L’opposition est divisée entre ceux qui veulent des élections et ceux qui appellent au boycott, laissant le camp Assoumani espérer une victoire au premier tour. « Depuis mon retour au pouvoir en 2016, nous avons maintenu la paix et la sécurité, permettant le démarrage des projets sanitaires et routiers », a déclaré le chef de l’Etat sortant lors d’une conférence de presse au palais présidentiel.
Il a souligné que les Comoriens dépensent au total près de 30,5 millions d’euros (33,5 millions de dollars) chaque année « en soins médicaux à l’étranger ».
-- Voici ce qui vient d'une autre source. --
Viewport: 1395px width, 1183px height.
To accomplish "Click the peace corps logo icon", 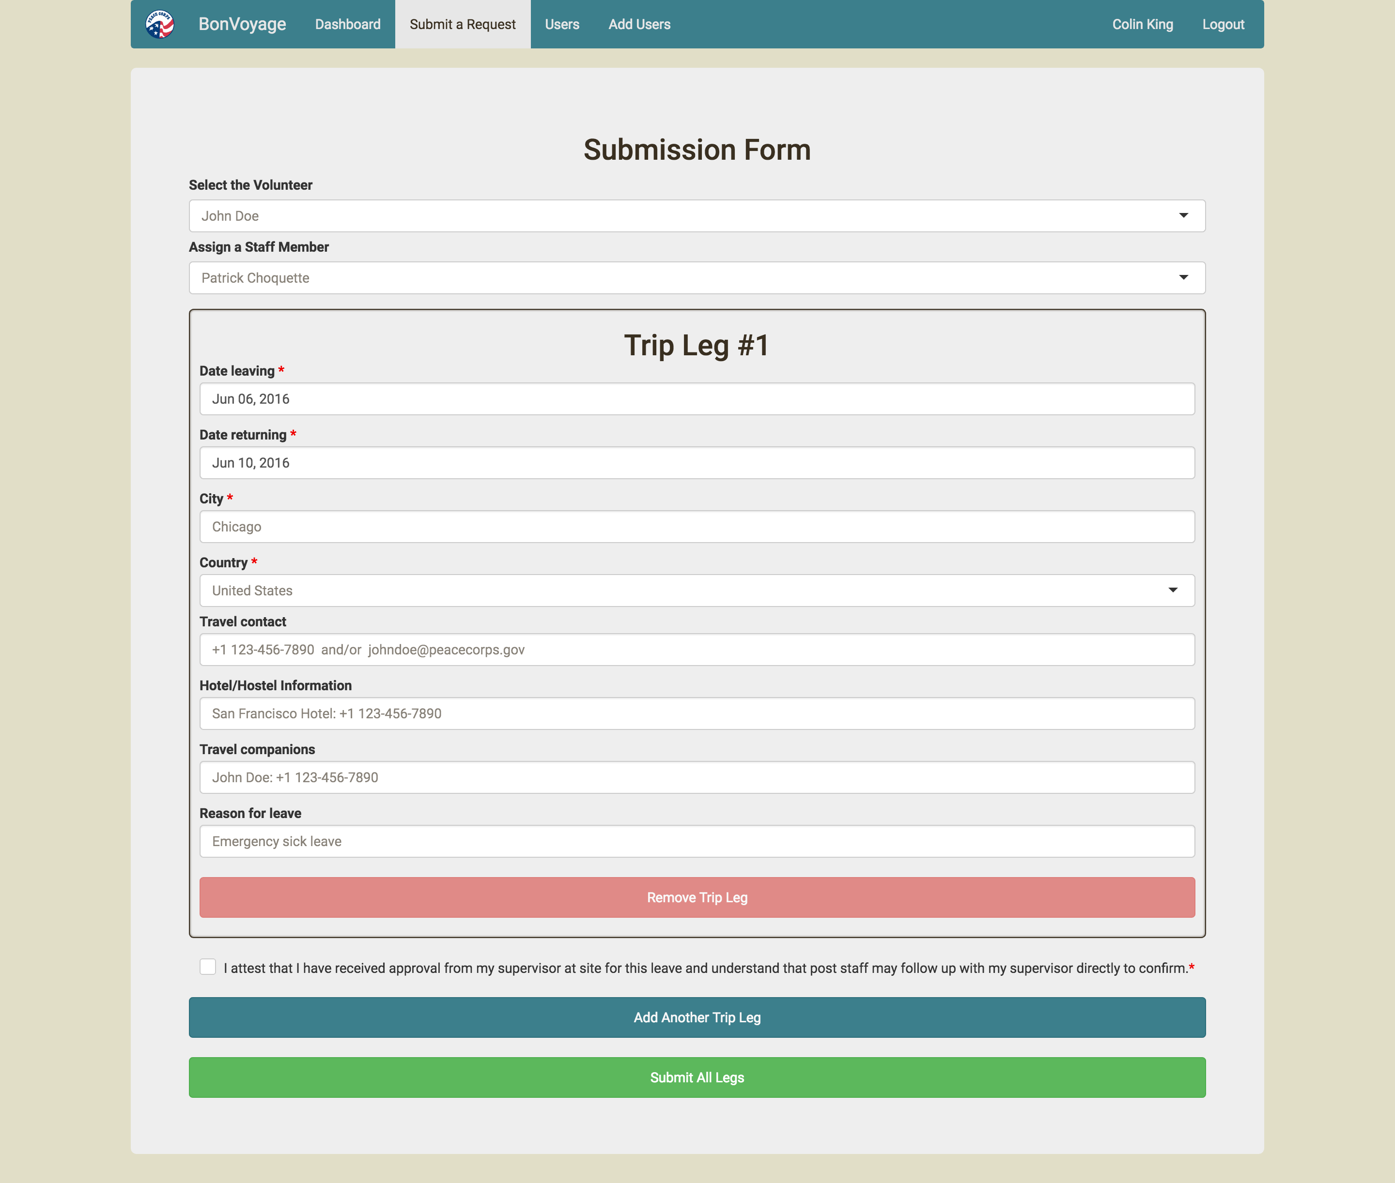I will click(x=161, y=23).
Le plus grand hôpital du pays, El-Maarouf, au nord de la capitale Moroni, devrait être inauguré au premier semestre de cette année. Environ 45 pour cent des 870 000 habitants de l’archipel de l’océan Indien vivent en dessous du seuil de pauvreté, selon la Banque mondiale.
Chaque année, de nombreux Comoriens meurent dans des naufrages de petits bateaux alors qu’ils tentent de rejoindre les îles françaises voisines de Mayotte dans l’espoir, entre autres, de recevoir des soins médicaux.
Une manifestation appelant au boycott du vote est prévue mardi à Moroni, mais de telles manifestations de contestation politique sont rarement autorisées dans le pays.
« Des policiers et gendarmes non armés seront à proximité des bureaux de vote. L’armée sera à proximité en cas de troubles », a prévenu lundi le président. « Comment un candidat peut-il se permettre de s’immiscer dans l’organisation des élections ? », s’est insurgé Salim Issa Abdillah, candidat du parti d’opposition Juwa.
Assoumani, 65 ans, qui est également l’actuel président de l’Union africaine, a dirigé le pays d’une main de fer et nombre de ses opposants ont été jetés en prison ou contraints à l’exil.
Quelque 340 000 électeurs sont attendus dimanche aux urnes pour une élection présidentielle à laquelle six candidats se présentent.